This morning I had a breakfast at a lovely spot just around the corner from our parish church, Le Bon Cafe. It was a beautiful sunny morning. Vintage posters ornamented the walls of my local eatery. The coffee was hot and aromatic and the French toast was… well, a revelation! Seriously, I may fast the rest of the day just to keep remembering this French toast. All told the experience really took me back to a wonderful Christmas break I once enjoyed in Paris. It also reminded me how blessed we are here in DC. I’m going to connect this experience to another this week: cleaning the Church sacristy.

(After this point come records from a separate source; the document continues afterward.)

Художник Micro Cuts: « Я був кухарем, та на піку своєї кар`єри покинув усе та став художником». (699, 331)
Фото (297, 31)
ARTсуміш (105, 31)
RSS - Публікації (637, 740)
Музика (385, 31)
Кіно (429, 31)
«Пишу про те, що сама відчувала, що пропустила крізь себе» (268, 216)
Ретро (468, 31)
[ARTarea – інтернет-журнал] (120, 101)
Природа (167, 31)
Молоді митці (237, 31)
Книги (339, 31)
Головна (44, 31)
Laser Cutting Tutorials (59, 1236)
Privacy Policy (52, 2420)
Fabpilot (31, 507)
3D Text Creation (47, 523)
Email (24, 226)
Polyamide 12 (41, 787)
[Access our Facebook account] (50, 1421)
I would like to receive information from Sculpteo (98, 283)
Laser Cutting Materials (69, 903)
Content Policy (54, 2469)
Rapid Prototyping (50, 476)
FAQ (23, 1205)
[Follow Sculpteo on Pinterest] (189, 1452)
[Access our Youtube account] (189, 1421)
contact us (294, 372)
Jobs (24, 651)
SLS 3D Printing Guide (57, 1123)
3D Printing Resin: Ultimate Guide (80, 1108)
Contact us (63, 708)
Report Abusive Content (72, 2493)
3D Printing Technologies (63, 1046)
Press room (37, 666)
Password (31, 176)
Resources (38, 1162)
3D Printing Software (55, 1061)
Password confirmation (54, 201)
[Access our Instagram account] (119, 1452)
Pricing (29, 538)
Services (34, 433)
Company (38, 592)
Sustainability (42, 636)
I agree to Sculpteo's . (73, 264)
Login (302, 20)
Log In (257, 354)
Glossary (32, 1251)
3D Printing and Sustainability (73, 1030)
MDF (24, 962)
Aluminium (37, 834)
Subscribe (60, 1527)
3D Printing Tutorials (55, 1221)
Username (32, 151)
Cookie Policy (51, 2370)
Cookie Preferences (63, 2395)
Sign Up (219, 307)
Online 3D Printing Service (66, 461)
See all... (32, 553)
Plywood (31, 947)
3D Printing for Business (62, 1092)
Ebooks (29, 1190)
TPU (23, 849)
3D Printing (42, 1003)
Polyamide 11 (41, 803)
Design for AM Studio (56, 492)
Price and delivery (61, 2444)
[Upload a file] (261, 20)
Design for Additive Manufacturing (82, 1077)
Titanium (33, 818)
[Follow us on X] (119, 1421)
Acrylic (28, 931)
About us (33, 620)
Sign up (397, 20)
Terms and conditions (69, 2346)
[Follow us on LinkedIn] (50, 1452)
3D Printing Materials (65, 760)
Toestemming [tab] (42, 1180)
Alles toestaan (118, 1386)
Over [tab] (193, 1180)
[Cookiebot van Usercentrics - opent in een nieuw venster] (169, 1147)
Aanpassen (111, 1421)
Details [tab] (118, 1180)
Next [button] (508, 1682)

The connection may not be immediately obvious, but it’s this: Memory. Le Bon Cafe made alive once more the experience of my time in France. The sacristy is another place full of memory… not my own, but my parish’s. Over the last few weeks I’ve spent a little time each day carefully combing through our supplies, cataloging what tools we have to work with, and sending out damaged items for repair. I’ve also put a lot of elbow grease into wiping down surfaces, disinfecting storage spaces and sometimes, literally, SCRAPING the accumulated dust of years off items. I came to one pile of items way in the back of a creaky cupboard. It was a collection of stones. Two were altar stones from an old sanctuary… possibly the original church that stood here in the early 1800’s. The rest were samples of marbles used in the current Church. Looking at the grime coating the stones one of the parish staff said, “Father it looks like no one even remembers these exist.”

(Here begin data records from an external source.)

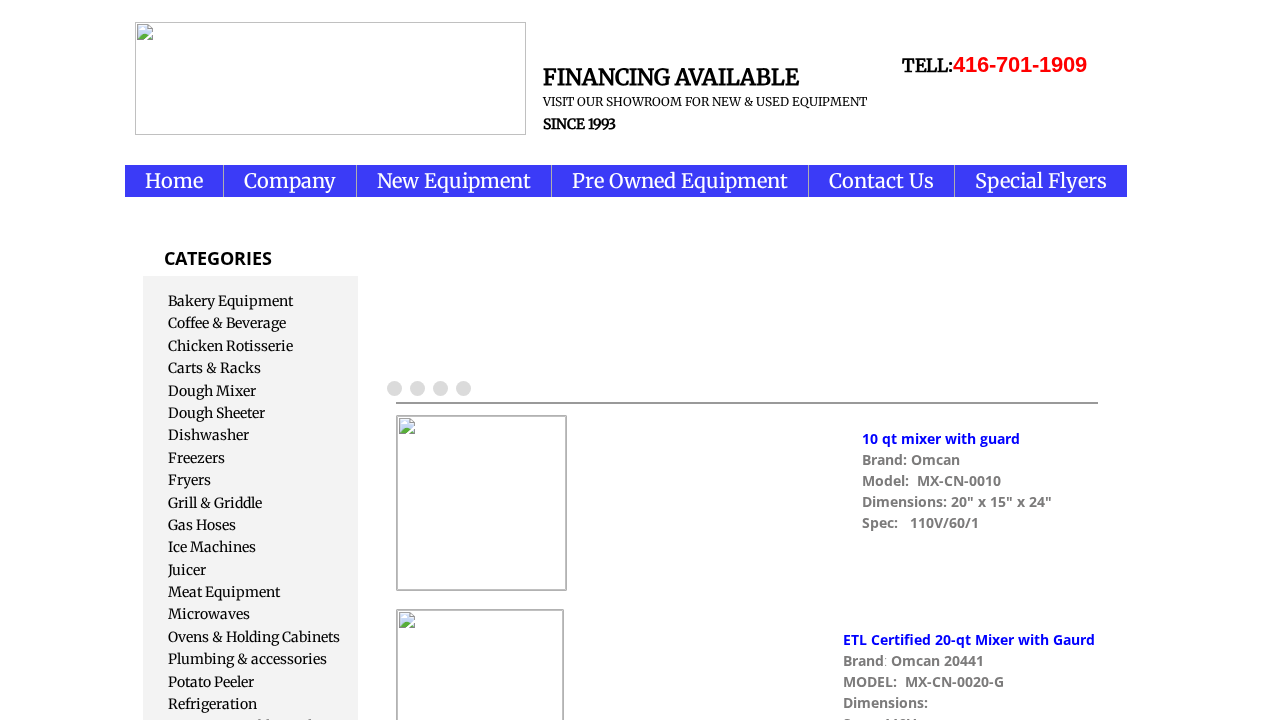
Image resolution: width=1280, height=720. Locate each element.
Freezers (196, 458)
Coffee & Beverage (227, 323)
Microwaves (209, 614)
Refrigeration (212, 704)
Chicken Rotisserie (230, 346)
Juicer (187, 570)
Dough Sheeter (216, 413)
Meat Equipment (224, 592)
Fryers (189, 480)
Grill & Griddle (215, 503)
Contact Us (881, 180)
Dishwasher (208, 435)
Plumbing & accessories (247, 659)
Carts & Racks (214, 368)
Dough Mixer (212, 391)
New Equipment (454, 180)
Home (174, 180)
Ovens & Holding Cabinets (254, 637)
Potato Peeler (211, 682)
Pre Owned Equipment (680, 180)
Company (290, 180)
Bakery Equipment (230, 301)
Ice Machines (212, 547)
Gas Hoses (202, 525)
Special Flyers (1041, 180)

It seems that even a place full of memories needs frequent re-visiting if those memories are to stay vivid… that is (literally) “full of life.” with lots of soap and scrubbing I managed to restore the gleam of these stones. While working on them I thought of the parishioners who probably argued over color choices… the priests who had to make a final call… and the hard working artisans who installed them to the use of the Church and the glory of God. They were alive again, if only for a few minutes in our parish church.
St. John Paul II spoke much about memory. Some memories re revisit because they are so wonderful… The memorial of Christ’s death and resurrection, the mass (for example). St. John Paul also spoke about the cleansing of memory. Revisiting painful episodes from the Church’s past he begged the mercy of God and set up a better basis for moving on toward our final judgment. What memories do each of us need to revisit? Whether they are memories filled with gratitude or ones that need to be filled with healing grace, the journey is worthwhile. Just a thought: look at memories with eyes of faith this week. Peace!